● WHAT TO PRODUCE
Within the data that follows, tally every line containing "Type". Provide only the tally.

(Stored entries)
______________________________

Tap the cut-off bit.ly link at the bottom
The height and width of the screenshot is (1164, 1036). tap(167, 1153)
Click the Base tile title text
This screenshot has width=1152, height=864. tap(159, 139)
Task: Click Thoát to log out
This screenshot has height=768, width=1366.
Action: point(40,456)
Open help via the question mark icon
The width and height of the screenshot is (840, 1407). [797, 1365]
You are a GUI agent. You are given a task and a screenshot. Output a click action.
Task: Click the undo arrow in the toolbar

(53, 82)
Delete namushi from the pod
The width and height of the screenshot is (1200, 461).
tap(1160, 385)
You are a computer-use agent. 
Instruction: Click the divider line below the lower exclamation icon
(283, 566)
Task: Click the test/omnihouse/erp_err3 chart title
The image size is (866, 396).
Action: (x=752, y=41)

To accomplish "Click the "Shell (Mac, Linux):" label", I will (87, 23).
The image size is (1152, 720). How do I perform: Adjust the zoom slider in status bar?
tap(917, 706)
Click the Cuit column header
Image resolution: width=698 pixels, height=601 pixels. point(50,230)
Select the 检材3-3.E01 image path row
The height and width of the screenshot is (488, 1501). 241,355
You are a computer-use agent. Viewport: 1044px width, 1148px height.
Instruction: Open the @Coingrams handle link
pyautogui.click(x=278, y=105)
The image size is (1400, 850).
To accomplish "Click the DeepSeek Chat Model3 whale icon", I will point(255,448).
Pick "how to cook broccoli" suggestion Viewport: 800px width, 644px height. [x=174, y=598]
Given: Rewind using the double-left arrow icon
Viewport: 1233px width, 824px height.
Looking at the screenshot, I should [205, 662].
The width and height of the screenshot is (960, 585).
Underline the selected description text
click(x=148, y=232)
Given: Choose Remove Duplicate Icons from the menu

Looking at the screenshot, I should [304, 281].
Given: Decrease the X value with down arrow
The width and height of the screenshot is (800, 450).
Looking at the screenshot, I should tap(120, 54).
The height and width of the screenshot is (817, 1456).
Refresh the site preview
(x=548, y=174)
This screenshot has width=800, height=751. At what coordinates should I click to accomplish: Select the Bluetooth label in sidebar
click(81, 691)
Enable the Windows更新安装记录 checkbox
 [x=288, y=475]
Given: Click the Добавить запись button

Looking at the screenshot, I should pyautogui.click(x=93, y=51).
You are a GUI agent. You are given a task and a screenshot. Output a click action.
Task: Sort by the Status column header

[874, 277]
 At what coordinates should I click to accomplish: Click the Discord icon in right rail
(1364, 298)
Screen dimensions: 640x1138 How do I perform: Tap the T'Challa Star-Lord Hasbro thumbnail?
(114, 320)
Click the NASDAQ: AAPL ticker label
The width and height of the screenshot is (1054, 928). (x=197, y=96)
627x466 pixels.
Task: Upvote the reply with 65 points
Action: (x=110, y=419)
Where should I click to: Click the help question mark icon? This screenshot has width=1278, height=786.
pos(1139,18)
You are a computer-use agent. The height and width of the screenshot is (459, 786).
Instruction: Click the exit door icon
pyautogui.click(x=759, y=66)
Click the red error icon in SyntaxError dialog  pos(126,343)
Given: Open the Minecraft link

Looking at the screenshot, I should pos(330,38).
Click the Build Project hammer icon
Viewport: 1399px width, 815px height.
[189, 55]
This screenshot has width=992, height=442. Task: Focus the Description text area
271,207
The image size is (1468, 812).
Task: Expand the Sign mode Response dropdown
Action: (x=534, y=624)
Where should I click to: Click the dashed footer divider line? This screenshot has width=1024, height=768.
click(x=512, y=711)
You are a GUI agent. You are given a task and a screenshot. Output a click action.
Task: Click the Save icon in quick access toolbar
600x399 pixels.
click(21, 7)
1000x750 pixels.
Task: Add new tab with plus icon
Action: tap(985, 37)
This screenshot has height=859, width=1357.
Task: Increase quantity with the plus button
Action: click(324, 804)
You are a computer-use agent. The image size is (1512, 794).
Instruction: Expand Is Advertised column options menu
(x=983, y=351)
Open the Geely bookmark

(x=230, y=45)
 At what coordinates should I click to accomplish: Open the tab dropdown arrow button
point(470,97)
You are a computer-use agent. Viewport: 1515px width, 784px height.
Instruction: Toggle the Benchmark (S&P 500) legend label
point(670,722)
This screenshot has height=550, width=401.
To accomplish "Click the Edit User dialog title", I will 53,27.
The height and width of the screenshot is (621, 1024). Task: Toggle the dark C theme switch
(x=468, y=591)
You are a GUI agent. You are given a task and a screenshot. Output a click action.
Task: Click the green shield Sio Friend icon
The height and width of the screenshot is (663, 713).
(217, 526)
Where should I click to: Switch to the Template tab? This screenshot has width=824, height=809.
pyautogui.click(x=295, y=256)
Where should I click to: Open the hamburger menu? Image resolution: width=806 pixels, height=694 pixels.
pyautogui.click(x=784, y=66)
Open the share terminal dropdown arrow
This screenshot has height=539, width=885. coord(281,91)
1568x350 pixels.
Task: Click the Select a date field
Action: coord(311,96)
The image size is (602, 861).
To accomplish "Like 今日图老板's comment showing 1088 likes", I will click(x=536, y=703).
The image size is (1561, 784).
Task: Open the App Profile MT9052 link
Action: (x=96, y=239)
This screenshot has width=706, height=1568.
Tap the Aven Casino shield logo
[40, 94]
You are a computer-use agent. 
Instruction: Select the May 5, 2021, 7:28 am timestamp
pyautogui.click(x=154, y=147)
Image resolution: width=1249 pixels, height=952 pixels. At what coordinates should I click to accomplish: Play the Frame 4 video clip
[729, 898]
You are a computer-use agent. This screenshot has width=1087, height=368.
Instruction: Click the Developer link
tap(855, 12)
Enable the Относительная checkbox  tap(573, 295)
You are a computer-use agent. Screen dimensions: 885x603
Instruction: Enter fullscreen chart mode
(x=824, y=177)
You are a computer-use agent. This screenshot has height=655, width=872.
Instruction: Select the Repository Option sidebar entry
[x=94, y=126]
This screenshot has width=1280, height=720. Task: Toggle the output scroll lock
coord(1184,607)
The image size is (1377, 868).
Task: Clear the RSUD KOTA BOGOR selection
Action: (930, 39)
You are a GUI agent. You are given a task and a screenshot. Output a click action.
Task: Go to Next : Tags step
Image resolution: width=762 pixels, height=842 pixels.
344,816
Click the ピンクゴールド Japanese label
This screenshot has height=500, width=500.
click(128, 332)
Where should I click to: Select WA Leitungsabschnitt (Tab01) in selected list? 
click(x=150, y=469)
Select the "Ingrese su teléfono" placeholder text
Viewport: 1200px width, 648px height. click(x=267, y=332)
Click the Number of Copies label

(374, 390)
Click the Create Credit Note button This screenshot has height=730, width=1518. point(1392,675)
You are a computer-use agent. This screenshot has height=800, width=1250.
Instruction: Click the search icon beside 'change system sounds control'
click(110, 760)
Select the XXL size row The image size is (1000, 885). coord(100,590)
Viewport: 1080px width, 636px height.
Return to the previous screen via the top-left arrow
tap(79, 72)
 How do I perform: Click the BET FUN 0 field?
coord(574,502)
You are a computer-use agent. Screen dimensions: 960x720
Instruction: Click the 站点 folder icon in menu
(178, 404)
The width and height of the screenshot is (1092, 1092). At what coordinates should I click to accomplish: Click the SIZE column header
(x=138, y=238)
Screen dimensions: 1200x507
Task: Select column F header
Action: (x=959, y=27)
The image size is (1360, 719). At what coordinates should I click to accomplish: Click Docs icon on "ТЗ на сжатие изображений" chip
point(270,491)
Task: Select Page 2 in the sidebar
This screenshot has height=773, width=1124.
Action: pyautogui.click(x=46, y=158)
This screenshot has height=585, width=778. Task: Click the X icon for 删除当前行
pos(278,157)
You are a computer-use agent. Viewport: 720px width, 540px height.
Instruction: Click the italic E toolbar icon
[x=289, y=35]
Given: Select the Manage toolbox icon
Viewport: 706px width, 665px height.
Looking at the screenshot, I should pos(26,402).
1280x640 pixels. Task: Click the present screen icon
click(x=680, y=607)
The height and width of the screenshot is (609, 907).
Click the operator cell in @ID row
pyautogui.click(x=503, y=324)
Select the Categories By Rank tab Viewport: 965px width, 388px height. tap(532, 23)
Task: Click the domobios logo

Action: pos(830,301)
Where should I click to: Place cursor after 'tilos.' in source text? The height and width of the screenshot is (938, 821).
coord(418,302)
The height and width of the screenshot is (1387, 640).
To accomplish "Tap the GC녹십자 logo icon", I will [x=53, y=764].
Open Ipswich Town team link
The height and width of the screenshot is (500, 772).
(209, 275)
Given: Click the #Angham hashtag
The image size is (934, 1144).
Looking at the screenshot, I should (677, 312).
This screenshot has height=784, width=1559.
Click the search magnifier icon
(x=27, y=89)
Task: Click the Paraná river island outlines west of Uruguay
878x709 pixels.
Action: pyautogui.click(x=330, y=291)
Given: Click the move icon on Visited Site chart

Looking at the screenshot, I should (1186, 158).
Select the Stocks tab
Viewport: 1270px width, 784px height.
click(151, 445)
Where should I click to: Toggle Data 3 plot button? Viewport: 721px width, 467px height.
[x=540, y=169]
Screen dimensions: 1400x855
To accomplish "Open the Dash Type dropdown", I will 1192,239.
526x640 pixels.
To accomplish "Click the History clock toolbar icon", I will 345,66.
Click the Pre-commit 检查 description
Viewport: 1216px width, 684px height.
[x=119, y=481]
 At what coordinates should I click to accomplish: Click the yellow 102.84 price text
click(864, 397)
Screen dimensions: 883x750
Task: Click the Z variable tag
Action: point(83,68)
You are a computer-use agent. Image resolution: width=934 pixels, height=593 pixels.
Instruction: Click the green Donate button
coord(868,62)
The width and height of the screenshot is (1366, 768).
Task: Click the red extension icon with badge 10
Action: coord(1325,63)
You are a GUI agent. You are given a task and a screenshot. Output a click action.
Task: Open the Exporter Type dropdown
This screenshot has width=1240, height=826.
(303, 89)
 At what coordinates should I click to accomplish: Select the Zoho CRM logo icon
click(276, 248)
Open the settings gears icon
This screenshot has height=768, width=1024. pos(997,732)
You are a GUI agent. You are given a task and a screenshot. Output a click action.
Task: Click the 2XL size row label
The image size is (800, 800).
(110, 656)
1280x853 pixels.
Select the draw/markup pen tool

______________________________

● RESPONSE AREA
2